I don't know what exactly you did using HermiteDecomposition. Here is what I had in mind. It will give four null generators.

lat = {{25791903380828538698272313801407329391601758274521765857268873\
0, 1, 0, 0, 0, 
    0}, {9686797332026357297411504450603025834144446485494364826751540\
8, 0, 1, 0, 0, 
    0}, {2147588714331114976949955391958919168249550666622522823541817\
36, 0, 0, 1, 0, 
    0}, {1788446822413910080345349109882686092520586998693089781350213\
08, 0, 0, 0, 1, 
    0}, {7173307077580661041270649882829454170751819381080942877605480\
4, 0, 0, 0, 0, 1}};

Form the Hermite decomposition. Check that we got a multiplier matrix that, acting on the input lat, recovers the normal form. Then check the first elements of the normal form (the second matrix returned) to see which positions go with nulls. Actually we know which (all but the first) from the nature of what a Hermite normal form is, but we check anyway.

{umat, hnf} = HermiteDecomposition[lat];
umat.lat === hnf
hnf[[All, 1]]

(* Out[368]= True

Out[369]= {2, 0, 0, 0, 0} *)

So all but the first relation will be null vectors. Lets extract those relations.

nulls =Rest[umat]

(* Out[370]= {{2, 0, 0, 
  16060416020744237632027833003485692757159619774236696420901290, \
-40041782246735978755823071242771550571702045842751168717694695}, {0, 
  1, 0, 9141386270736275869209971067568612622712962440763160956460553,\
 -22791277511948392239439819572786422403271224453226511720107583}, {0,
   0, 1, 3041376591713742238653798070030424380490315075718933218235133\
, -7582751222535164094198296685086819556607555537048261493826425}, {0,
   0, 0, 1793326769395165260317662470707363542687954845270235719401370\
1, -44711170560347752008633727747067152313014674967327244533755327}} *)

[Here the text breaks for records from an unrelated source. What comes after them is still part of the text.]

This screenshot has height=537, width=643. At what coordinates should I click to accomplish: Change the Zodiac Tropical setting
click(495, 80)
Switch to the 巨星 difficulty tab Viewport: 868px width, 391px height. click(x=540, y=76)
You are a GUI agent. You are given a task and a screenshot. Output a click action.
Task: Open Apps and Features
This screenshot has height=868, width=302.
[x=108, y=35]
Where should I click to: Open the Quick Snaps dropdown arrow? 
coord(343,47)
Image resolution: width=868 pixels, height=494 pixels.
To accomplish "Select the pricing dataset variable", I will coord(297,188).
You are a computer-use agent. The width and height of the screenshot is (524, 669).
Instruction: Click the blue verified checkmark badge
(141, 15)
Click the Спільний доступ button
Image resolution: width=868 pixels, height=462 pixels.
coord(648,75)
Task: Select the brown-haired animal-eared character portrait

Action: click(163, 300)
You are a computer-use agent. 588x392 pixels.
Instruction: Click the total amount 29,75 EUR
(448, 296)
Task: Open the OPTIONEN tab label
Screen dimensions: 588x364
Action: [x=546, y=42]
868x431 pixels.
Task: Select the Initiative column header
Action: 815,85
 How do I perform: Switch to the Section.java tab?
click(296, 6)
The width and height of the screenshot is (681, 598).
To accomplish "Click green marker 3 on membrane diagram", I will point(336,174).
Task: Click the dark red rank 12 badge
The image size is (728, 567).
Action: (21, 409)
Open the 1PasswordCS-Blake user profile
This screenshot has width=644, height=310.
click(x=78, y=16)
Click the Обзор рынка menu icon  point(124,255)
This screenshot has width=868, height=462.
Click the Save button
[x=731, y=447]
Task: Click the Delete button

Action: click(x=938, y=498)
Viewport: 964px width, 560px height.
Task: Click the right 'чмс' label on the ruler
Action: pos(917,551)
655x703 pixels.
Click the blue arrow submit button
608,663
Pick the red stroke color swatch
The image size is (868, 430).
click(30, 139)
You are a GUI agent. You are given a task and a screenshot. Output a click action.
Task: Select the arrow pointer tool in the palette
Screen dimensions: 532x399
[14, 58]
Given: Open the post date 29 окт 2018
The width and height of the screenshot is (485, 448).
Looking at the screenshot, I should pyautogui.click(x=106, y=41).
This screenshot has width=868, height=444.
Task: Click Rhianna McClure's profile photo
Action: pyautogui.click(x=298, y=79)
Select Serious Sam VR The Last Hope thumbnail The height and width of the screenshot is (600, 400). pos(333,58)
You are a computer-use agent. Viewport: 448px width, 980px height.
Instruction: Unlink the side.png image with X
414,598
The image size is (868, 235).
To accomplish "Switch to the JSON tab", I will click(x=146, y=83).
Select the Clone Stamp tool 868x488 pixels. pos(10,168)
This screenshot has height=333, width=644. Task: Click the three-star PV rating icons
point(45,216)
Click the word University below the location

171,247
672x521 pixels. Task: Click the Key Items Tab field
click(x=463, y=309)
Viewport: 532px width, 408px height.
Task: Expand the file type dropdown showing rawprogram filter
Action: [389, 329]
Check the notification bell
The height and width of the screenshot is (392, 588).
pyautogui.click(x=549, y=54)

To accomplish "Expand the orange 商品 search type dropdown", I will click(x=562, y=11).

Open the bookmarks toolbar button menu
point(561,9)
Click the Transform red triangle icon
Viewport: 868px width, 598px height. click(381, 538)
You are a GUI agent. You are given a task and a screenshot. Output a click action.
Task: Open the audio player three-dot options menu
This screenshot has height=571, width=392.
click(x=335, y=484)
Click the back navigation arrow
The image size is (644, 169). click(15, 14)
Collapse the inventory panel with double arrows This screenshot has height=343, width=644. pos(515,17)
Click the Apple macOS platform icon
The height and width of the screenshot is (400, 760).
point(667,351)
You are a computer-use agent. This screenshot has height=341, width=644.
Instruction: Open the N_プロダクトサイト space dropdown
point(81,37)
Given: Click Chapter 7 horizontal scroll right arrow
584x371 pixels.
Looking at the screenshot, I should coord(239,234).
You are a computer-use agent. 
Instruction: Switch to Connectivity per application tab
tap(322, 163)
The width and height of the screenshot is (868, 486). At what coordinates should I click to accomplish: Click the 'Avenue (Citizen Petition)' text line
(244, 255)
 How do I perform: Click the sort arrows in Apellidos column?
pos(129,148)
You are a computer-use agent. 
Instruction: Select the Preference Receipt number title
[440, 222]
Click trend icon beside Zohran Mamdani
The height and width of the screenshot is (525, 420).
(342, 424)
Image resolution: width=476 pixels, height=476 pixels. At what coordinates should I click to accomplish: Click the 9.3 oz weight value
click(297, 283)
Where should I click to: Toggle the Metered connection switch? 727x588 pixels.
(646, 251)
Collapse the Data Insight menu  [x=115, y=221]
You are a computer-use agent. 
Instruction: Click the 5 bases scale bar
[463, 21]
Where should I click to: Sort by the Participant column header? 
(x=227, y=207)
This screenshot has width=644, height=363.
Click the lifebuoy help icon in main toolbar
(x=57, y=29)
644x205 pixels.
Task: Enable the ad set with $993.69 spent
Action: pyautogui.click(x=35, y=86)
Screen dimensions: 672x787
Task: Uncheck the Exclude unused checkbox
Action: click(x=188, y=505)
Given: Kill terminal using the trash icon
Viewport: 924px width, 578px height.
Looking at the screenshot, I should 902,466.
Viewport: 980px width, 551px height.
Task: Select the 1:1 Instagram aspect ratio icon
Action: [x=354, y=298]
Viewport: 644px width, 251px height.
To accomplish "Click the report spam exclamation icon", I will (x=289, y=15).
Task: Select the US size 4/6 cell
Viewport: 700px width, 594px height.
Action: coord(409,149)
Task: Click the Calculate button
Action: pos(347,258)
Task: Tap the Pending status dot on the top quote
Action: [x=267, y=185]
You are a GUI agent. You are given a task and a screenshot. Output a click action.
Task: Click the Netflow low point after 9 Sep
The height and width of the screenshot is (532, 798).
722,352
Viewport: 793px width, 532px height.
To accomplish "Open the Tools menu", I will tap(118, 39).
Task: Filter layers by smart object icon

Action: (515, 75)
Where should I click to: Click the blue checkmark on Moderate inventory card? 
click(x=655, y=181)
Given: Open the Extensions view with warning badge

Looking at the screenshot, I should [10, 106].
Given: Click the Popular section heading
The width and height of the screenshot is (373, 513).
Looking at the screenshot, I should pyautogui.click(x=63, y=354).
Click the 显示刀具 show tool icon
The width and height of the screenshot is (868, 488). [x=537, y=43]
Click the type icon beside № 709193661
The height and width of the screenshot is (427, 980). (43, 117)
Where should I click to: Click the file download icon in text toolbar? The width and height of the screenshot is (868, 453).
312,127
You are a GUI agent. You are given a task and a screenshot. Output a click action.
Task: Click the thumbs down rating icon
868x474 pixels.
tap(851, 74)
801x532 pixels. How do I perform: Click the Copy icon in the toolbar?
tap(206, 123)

Note that there are four such. We'll check that these really are null vectors for column 1 of lat.

Rest[umat].lat[[All, 1]]

(* Out[371]= {0, 0, 0, 0} *)

rednulls = LatticeReduce[nulls]

(* Out[373]= {{1365671033120, -545322066131, -436640563446, \
-1229893282094, 199684715714}, {-866429285712, -2201930198201, 
  1701760529785, 629220915678, -574851531904}, {-949922988714, 
  1339433516640, 3217456270186, -3769708645892, 
  1372729142485}, {-942410966805560583101320, \
-1659903127805029065269950, -969551135315600172622247, 
  1010190877534611184666589, 6014096627437342081817395}} *)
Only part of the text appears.